Access-list

jassem_aldulaimi · ‎02-17-2008

Hi there,

I'm trying to protect my network using access-list, what's inside are a gatekeepers and billing system plus some other services, but by using the bellow access-list wont work if my last statements says, deny ip any any, what I'm doing wrong please? Please not this access-list been applied at the WAN interface as inbound. Obviously I get allow some extra traffics through, but not sure what protocols to allow without compromising the security.

access-list 100 deny udp any eq netbios-ns any

access-list 100 deny udp any eq netbios-dgm any

access-list 100 deny udp any eq netbios-ss any

access-list 100 deny tcp any eq 139 any

access-list 100 deny tcp any eq 1433 any

access-list 100 deny tcp any eq 1434 any

access-list 100 deny tcp any eq 135 any

access-list 100 deny tcp any eq 4444 any

access-list 100 permit tcp any eq 443 any

access-list 100 permit tcp any eq domain any

access-list 100 permit tcp any eq 1720 any

access-list 100 permit ip any any

bwilmoth · ‎02-22-2008

Create access lists for each protocol you wish to filter, per router interface. For some protocols, you create one access list to filter inbound traffic, and one access list to filter outbound traffic.

To create an access list, you specify the protocol to filter, you assign a unique name or number to the access list, and you define packet filtering criteria.
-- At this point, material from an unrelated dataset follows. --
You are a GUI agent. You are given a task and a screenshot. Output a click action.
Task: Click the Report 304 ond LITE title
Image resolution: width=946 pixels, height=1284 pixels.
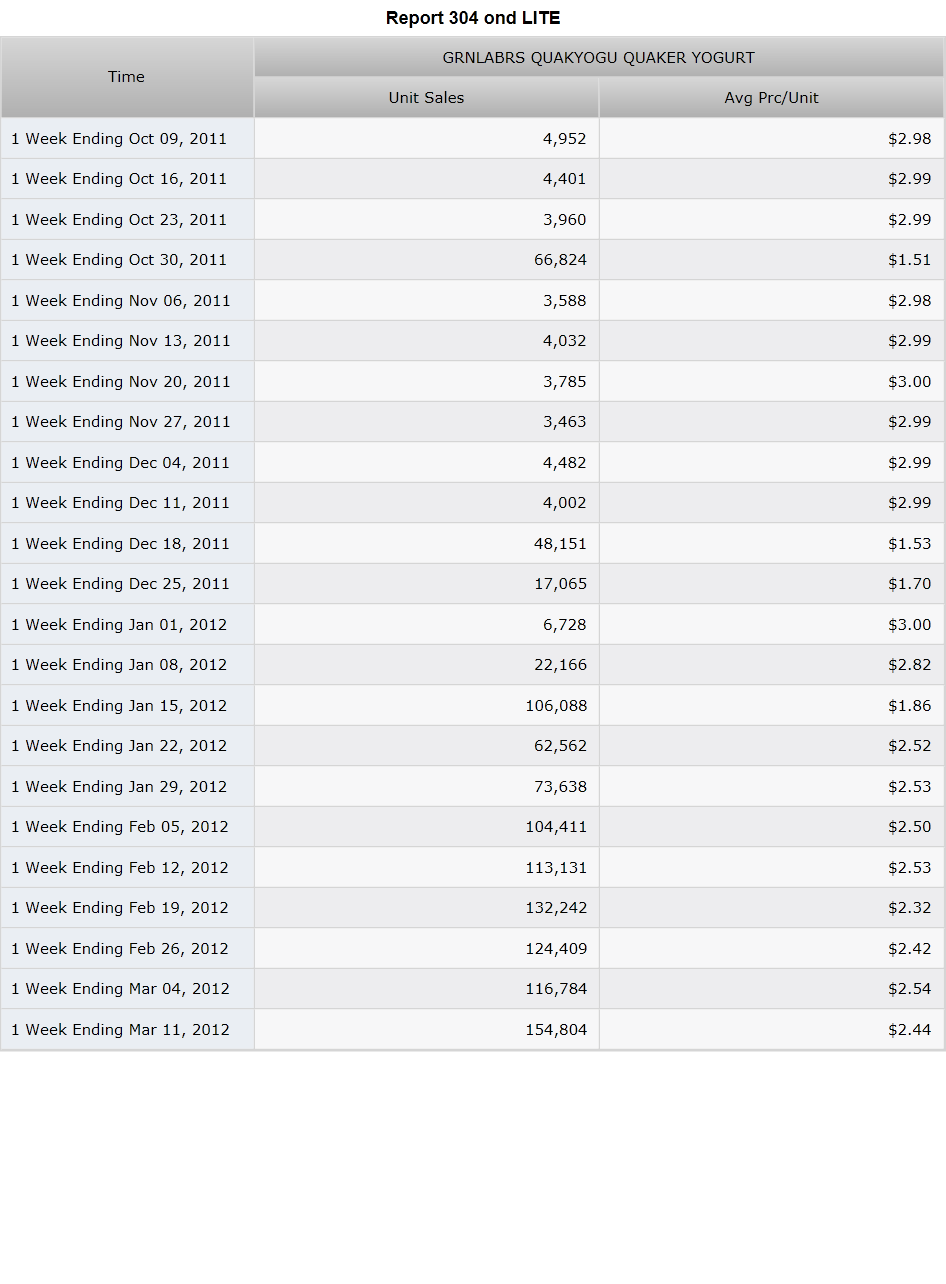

A single access list can have multiple filtering criteria statements.

http://cisco.com/univercd/cc/td/doc/product/software/ios122/122cgcr/fsecur_c/ftrafwl/scfacls.htm

jassem_aldulaimi · ‎03-02-2008

I've got this doc and do understand what's required, ie what to filter and where to apply them, but my question was, why when I apply my list with deny ip any any I do lose the connection to the internet? Any idea what's missing from the list? May be I need to draw a LAN/WAN map and explain to you what I'm trying to protect, please let me know if that's needed.